Venezuela necesita que sus expatriados petroleros y técnicos regresen
Crisis eléctrica y falta de técnicos
Una falla eléctrica puede apagar hasta 40 pozos petroleros en un pestañeo, pero el problema más grave es que no hay suficientes ingenieros, técnicos y operadores para encenderlos. Una ejecutiva de Chevron explicó ambas cosas en una feria industrial en Caracas, describiendo la crisis del país de dos formas distintas: la vulnerabilidad del sistema eléctrico y la falta de personal cualificado para operar pozos.
Diáspora y expectativas de crecimiento
Las expectativas de crecimiento para Venezuela están disparadas con inversiones en petróleo, minería y electricidad que el Gobierno está abriendo a capitales extranjeros. El talento necesario para levantar esta economía está a miles de kilómetros de distancia, entre los casi nueve millones de venezolanos que emigraron en los últimos años. La diáspora petrolera es la más extensa de la historia del país, y su retorno sería clave para reactivar la industria golpeada.
Necesidad de retorno de petroleros
Venezuela necesita más que dinero para reactivar su golpeada industria petrolera. Necesita que regrese la extensa diáspora de trabajadores del sector que huyó del país bajo el mandato de Nicolás Maduro. Sin estos técnicos y operarios, la reactivación se enfrenta a un obstáculo estructural que el capital extranjero no puede resolver por sí solo.
La batalla por el recurso humano
Entre reclutadores ya se habla de una batalla inminente por el recurso humano. Las empresas extranjeras que llegan a Venezuela buscan ingenieros, técnicos y operadores para llenar los vacíos generados por la emigración masiva. El talento venezolano es muy demandado, sobre todo en nuevas tecnologías, redes y comunicación, pero el país no tiene aún razones claras para que esa generación de técnicos vuelva.

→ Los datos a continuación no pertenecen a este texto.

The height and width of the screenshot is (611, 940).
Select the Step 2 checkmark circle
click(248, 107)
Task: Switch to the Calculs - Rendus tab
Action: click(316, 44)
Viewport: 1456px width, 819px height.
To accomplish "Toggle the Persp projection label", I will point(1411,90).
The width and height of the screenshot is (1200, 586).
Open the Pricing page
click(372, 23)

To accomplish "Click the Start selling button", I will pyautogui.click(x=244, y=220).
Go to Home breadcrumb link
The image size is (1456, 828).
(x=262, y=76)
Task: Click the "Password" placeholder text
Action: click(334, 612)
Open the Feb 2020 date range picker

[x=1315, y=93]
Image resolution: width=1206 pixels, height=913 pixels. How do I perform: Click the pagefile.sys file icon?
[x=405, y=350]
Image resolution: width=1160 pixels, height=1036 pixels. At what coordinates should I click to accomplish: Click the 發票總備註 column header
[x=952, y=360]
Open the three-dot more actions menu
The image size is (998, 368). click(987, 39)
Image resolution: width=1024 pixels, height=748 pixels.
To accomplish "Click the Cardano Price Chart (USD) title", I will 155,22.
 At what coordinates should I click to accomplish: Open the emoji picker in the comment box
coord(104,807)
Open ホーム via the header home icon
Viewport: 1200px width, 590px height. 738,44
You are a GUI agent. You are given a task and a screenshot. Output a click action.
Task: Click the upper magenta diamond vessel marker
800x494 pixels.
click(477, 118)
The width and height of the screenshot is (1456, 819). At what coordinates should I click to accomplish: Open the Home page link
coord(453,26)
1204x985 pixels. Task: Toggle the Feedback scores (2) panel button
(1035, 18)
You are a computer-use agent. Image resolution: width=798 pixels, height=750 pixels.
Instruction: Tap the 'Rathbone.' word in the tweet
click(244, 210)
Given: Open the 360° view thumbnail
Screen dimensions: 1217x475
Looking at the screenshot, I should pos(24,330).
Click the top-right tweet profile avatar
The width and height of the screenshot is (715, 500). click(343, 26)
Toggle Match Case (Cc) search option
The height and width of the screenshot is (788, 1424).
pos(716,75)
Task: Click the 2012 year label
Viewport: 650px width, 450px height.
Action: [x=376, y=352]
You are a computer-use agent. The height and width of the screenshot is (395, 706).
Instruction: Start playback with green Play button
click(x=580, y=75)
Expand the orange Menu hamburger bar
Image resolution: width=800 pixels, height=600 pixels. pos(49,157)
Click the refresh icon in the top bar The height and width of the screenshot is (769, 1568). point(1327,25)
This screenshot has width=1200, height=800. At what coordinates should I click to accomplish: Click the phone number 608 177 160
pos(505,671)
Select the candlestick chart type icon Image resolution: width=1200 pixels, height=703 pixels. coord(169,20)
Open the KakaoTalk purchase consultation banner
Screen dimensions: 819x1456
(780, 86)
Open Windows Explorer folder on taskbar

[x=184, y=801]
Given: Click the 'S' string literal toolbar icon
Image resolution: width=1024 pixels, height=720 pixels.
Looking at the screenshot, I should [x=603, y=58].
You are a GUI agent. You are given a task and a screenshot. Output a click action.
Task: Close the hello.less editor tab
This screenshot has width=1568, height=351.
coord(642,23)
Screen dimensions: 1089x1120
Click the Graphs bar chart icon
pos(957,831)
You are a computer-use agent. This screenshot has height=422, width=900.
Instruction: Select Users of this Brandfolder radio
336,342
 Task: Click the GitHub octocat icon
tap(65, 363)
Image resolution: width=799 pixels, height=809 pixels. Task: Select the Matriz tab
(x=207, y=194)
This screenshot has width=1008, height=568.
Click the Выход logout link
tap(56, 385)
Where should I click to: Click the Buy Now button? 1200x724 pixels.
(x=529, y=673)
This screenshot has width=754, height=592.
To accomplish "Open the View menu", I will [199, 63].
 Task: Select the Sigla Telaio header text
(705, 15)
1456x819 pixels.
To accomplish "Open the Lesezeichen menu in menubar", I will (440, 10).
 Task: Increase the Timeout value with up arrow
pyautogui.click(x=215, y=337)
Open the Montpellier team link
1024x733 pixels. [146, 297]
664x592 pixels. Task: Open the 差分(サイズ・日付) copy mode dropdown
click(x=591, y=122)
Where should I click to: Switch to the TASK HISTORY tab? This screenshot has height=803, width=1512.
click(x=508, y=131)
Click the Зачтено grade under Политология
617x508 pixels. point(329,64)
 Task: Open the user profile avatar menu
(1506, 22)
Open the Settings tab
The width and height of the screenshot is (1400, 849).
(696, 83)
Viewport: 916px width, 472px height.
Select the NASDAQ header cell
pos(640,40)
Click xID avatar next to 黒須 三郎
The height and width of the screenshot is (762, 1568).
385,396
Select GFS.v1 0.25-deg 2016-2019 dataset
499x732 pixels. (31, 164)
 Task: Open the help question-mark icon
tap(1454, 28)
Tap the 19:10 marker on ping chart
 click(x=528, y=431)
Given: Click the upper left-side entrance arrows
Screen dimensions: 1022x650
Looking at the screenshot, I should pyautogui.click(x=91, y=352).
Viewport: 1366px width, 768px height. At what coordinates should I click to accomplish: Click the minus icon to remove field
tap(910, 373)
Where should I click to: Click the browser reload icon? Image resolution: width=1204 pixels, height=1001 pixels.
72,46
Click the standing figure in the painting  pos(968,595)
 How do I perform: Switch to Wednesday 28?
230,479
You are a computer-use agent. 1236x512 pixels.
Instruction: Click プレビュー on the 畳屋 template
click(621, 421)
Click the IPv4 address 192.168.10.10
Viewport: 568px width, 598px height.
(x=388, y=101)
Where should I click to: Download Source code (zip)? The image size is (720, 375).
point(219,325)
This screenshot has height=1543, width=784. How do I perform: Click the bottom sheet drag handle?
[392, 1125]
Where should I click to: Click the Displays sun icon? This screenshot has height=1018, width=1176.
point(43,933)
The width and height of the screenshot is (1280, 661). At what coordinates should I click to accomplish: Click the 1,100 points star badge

Desafíos de la política de retorno
El Gobierno enfrenta el desafío de crear incentivos para que los expatriados regresen, incluyendo condiciones laborales, salarios competitivos y estabilidad. Sin medidas concretas que garantizan seguridad y oportunidades, la diáspora no tiene motivos para retornar, aunque la economía esté en auge. La falta de retorno del talento puede frenar la reactivación petrolera y minera planificada por el gobierno.